### Goal of the exercise
When the line containing "This screenshot has height=812, width=1490." appears in the entries below, begin printing there and stop after the line containing "Click the Next button"; print each of those lines exactly and no other line.

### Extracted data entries
------------------------
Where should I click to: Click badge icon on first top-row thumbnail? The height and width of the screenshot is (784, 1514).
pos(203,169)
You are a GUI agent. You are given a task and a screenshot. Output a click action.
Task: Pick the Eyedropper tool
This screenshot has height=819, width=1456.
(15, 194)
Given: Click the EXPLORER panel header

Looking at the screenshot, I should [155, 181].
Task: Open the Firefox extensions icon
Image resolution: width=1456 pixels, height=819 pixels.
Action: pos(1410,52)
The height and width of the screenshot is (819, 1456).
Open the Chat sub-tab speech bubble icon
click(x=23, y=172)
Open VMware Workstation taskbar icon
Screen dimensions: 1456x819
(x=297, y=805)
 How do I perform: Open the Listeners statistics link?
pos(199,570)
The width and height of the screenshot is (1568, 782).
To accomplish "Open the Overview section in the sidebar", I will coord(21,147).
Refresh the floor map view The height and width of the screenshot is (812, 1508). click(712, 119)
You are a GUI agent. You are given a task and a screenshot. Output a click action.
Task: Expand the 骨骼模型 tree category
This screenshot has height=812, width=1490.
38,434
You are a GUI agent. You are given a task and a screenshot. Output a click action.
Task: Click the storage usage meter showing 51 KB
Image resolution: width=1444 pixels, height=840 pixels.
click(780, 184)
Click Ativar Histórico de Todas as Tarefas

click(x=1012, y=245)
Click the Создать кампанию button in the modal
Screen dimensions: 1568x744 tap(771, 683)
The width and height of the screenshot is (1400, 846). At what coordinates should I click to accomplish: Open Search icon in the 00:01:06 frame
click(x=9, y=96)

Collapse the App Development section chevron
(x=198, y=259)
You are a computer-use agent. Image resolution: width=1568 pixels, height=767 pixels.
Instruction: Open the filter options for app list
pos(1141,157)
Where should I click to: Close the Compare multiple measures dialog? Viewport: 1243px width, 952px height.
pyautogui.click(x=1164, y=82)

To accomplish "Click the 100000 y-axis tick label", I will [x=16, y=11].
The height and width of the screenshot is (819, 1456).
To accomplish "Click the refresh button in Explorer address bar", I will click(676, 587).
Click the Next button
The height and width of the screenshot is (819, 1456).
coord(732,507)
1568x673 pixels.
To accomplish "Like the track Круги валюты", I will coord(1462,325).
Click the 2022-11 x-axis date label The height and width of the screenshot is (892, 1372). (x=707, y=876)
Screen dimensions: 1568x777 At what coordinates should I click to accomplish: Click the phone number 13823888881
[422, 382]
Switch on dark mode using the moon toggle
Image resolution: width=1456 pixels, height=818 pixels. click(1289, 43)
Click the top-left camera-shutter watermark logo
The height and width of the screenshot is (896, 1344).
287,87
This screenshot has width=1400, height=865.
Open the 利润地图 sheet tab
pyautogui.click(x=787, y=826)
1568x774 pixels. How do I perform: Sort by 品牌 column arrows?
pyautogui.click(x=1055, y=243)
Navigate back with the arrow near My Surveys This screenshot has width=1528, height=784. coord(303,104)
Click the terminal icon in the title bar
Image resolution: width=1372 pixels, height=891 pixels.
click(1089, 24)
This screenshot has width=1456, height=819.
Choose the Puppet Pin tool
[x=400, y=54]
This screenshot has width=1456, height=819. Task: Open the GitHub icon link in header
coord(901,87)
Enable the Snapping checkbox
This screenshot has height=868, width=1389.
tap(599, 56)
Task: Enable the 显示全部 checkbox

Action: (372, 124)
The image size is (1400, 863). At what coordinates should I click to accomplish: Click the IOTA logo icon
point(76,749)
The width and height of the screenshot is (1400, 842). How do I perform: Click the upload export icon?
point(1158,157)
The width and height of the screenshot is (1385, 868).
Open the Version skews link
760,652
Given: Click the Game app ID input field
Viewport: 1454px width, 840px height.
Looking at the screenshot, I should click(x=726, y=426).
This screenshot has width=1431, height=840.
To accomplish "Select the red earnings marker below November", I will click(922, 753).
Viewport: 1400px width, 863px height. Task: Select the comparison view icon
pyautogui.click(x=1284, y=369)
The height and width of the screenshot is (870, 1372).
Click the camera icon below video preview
------------------------
### Solution to the exercise
This screenshot has height=812, width=1490.
38,434
You are a GUI agent. You are given a task and a screenshot. Output a click action.
Task: Click the storage usage meter showing 51 KB
Image resolution: width=1444 pixels, height=840 pixels.
click(780, 184)
Click Ativar Histórico de Todas as Tarefas

click(x=1012, y=245)
Click the Создать кампанию button in the modal
Screen dimensions: 1568x744 tap(771, 683)
The width and height of the screenshot is (1400, 846). At what coordinates should I click to accomplish: Open Search icon in the 00:01:06 frame
click(x=9, y=96)

Collapse the App Development section chevron
(x=198, y=259)
You are a computer-use agent. Image resolution: width=1568 pixels, height=767 pixels.
Instruction: Open the filter options for app list
pos(1141,157)
Where should I click to: Close the Compare multiple measures dialog? Viewport: 1243px width, 952px height.
pyautogui.click(x=1164, y=82)

To accomplish "Click the 100000 y-axis tick label", I will [x=16, y=11].
The height and width of the screenshot is (819, 1456).
To accomplish "Click the refresh button in Explorer address bar", I will click(676, 587).
Click the Next button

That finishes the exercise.